## Task item
Starting with the line that contains "Given: Open the Engels language dropdown", copy every remaining line of the data below exactly, the last one included.

## Dataset excerpts

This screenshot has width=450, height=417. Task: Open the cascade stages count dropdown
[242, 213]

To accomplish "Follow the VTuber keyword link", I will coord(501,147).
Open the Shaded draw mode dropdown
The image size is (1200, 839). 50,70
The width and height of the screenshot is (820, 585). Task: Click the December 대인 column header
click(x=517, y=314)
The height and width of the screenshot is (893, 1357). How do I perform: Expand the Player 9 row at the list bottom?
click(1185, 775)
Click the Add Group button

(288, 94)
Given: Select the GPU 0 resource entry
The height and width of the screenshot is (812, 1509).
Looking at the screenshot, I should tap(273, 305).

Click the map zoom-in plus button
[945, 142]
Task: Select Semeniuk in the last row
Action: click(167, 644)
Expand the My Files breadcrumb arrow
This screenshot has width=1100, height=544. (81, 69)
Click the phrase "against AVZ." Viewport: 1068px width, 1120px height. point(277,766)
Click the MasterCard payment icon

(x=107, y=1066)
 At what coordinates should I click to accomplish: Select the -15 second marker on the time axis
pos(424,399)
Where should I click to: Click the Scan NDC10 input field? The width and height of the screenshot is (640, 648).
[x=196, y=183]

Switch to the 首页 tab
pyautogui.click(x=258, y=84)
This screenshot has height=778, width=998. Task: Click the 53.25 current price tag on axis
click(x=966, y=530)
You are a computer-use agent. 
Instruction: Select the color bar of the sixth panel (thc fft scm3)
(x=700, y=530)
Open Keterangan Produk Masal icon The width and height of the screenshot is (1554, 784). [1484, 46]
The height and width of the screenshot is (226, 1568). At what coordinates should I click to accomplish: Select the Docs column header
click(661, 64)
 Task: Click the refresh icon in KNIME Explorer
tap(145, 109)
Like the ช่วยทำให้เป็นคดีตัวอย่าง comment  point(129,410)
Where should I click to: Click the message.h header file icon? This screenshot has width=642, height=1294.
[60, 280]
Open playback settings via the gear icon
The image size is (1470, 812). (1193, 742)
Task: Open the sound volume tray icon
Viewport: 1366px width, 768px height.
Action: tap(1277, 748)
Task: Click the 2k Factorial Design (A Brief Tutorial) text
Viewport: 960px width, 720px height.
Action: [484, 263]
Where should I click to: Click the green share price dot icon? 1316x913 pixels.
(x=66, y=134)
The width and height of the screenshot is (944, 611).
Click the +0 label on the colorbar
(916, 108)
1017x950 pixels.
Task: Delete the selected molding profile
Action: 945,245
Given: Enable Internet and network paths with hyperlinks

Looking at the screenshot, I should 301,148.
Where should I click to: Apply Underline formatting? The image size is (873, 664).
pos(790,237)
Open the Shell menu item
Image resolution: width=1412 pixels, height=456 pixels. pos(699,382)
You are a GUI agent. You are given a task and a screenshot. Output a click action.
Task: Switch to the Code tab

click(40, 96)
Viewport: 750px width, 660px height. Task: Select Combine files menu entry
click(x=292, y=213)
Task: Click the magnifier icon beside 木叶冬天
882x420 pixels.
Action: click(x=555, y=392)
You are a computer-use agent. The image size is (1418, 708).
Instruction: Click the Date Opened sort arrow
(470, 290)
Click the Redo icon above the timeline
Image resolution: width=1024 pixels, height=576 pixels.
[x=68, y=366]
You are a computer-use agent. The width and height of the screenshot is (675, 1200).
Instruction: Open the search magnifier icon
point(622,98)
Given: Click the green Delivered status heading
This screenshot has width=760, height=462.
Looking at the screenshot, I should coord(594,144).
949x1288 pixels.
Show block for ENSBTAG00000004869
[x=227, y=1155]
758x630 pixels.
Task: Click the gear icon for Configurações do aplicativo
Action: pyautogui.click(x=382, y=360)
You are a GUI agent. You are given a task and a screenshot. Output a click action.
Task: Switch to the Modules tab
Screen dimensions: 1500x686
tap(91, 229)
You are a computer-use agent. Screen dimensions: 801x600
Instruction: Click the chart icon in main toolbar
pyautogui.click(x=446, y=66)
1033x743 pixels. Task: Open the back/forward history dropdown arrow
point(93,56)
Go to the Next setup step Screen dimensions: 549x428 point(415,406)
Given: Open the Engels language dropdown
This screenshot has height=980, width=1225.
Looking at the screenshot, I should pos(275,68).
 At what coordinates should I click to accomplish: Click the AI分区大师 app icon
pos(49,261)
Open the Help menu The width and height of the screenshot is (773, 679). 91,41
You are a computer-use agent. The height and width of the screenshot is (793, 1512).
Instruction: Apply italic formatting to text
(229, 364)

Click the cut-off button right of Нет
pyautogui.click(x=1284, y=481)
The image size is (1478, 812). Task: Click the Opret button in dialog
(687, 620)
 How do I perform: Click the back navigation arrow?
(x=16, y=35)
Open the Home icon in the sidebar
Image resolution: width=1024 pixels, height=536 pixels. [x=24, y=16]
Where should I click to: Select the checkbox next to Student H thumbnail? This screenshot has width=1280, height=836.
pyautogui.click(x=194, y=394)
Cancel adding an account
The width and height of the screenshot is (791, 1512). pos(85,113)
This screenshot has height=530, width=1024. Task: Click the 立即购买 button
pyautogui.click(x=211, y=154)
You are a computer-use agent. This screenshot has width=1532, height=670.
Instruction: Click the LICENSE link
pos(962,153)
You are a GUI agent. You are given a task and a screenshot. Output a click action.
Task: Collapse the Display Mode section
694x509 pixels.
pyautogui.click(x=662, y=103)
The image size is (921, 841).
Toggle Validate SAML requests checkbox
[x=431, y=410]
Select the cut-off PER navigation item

## Finished exercise
Given: Open the Engels language dropdown
This screenshot has height=980, width=1225.
Looking at the screenshot, I should pos(275,68).
 At what coordinates should I click to accomplish: Click the AI分区大师 app icon
pos(49,261)
Open the Help menu The width and height of the screenshot is (773, 679). 91,41
You are a computer-use agent. The height and width of the screenshot is (793, 1512).
Instruction: Apply italic formatting to text
(229, 364)

Click the cut-off button right of Нет
pyautogui.click(x=1284, y=481)
The image size is (1478, 812). Task: Click the Opret button in dialog
(687, 620)
 How do I perform: Click the back navigation arrow?
(x=16, y=35)
Open the Home icon in the sidebar
Image resolution: width=1024 pixels, height=536 pixels. [x=24, y=16]
Where should I click to: Select the checkbox next to Student H thumbnail? This screenshot has width=1280, height=836.
pyautogui.click(x=194, y=394)
Cancel adding an account
The width and height of the screenshot is (791, 1512). pos(85,113)
This screenshot has height=530, width=1024. Task: Click the 立即购买 button
pyautogui.click(x=211, y=154)
You are a computer-use agent. This screenshot has width=1532, height=670.
Instruction: Click the LICENSE link
pos(962,153)
You are a GUI agent. You are given a task and a screenshot. Output a click action.
Task: Collapse the Display Mode section
694x509 pixels.
pyautogui.click(x=662, y=103)
The image size is (921, 841).
Toggle Validate SAML requests checkbox
[x=431, y=410]
Select the cut-off PER navigation item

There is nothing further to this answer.